• PROBLEM DETAILS
Would you transcribe the data word for word?

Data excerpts
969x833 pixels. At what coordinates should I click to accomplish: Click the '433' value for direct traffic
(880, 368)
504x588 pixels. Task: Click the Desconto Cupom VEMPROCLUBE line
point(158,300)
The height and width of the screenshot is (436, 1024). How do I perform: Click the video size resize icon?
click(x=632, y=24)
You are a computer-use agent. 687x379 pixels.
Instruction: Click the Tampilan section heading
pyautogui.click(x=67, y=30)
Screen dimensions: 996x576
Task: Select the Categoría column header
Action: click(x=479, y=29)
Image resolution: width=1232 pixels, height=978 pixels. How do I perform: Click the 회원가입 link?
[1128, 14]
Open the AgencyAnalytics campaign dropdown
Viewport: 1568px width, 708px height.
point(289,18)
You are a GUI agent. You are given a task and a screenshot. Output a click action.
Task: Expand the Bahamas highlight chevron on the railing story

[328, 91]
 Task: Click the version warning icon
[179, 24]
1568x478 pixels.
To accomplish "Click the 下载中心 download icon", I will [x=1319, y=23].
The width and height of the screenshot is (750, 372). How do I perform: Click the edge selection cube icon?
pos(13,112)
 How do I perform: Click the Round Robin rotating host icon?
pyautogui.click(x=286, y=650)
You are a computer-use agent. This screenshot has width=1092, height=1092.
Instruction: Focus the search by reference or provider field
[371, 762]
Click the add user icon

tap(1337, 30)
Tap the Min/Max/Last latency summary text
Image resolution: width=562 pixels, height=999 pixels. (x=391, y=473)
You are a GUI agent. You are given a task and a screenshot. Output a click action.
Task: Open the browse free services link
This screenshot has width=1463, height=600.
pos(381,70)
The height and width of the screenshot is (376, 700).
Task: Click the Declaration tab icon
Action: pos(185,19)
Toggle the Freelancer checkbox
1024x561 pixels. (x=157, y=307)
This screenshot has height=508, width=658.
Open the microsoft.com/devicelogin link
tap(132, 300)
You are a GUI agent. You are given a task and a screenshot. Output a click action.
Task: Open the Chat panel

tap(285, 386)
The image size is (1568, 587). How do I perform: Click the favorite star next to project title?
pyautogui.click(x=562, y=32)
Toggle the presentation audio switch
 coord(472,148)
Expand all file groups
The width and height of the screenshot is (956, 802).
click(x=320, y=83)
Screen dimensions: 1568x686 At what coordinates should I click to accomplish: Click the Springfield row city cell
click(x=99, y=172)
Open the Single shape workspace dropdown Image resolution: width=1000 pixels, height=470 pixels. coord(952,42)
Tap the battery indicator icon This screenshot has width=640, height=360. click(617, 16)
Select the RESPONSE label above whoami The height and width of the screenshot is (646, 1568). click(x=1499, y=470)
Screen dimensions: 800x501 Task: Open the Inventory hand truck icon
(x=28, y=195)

• ANSWER BOX
969x833 pixels. At what coordinates should I click to accomplish: Click the '433' value for direct traffic
(880, 368)
504x588 pixels. Task: Click the Desconto Cupom VEMPROCLUBE line
point(158,300)
The height and width of the screenshot is (436, 1024). How do I perform: Click the video size resize icon?
click(x=632, y=24)
You are a computer-use agent. 687x379 pixels.
Instruction: Click the Tampilan section heading
pyautogui.click(x=67, y=30)
Screen dimensions: 996x576
Task: Select the Categoría column header
Action: click(x=479, y=29)
Image resolution: width=1232 pixels, height=978 pixels. How do I perform: Click the 회원가입 link?
[1128, 14]
Open the AgencyAnalytics campaign dropdown
Viewport: 1568px width, 708px height.
point(289,18)
You are a GUI agent. You are given a task and a screenshot. Output a click action.
Task: Expand the Bahamas highlight chevron on the railing story

[328, 91]
 Task: Click the version warning icon
[179, 24]
1568x478 pixels.
To accomplish "Click the 下载中心 download icon", I will [x=1319, y=23].
The width and height of the screenshot is (750, 372). How do I perform: Click the edge selection cube icon?
pos(13,112)
 How do I perform: Click the Round Robin rotating host icon?
pyautogui.click(x=286, y=650)
You are a computer-use agent. This screenshot has width=1092, height=1092.
Instruction: Focus the search by reference or provider field
[371, 762]
Click the add user icon

tap(1337, 30)
Tap the Min/Max/Last latency summary text
Image resolution: width=562 pixels, height=999 pixels. (x=391, y=473)
You are a GUI agent. You are given a task and a screenshot. Output a click action.
Task: Open the browse free services link
This screenshot has width=1463, height=600.
pos(381,70)
The height and width of the screenshot is (376, 700).
Task: Click the Declaration tab icon
Action: pos(185,19)
Toggle the Freelancer checkbox
1024x561 pixels. (x=157, y=307)
This screenshot has height=508, width=658.
Open the microsoft.com/devicelogin link
tap(132, 300)
You are a GUI agent. You are given a task and a screenshot. Output a click action.
Task: Open the Chat panel

tap(285, 386)
The image size is (1568, 587). How do I perform: Click the favorite star next to project title?
pyautogui.click(x=562, y=32)
Toggle the presentation audio switch
 coord(472,148)
Expand all file groups
The width and height of the screenshot is (956, 802).
click(x=320, y=83)
Screen dimensions: 1568x686 At what coordinates should I click to accomplish: Click the Springfield row city cell
click(x=99, y=172)
Open the Single shape workspace dropdown Image resolution: width=1000 pixels, height=470 pixels. coord(952,42)
Tap the battery indicator icon This screenshot has width=640, height=360. click(617, 16)
Select the RESPONSE label above whoami The height and width of the screenshot is (646, 1568). click(x=1499, y=470)
Screen dimensions: 800x501 Task: Open the Inventory hand truck icon
(x=28, y=195)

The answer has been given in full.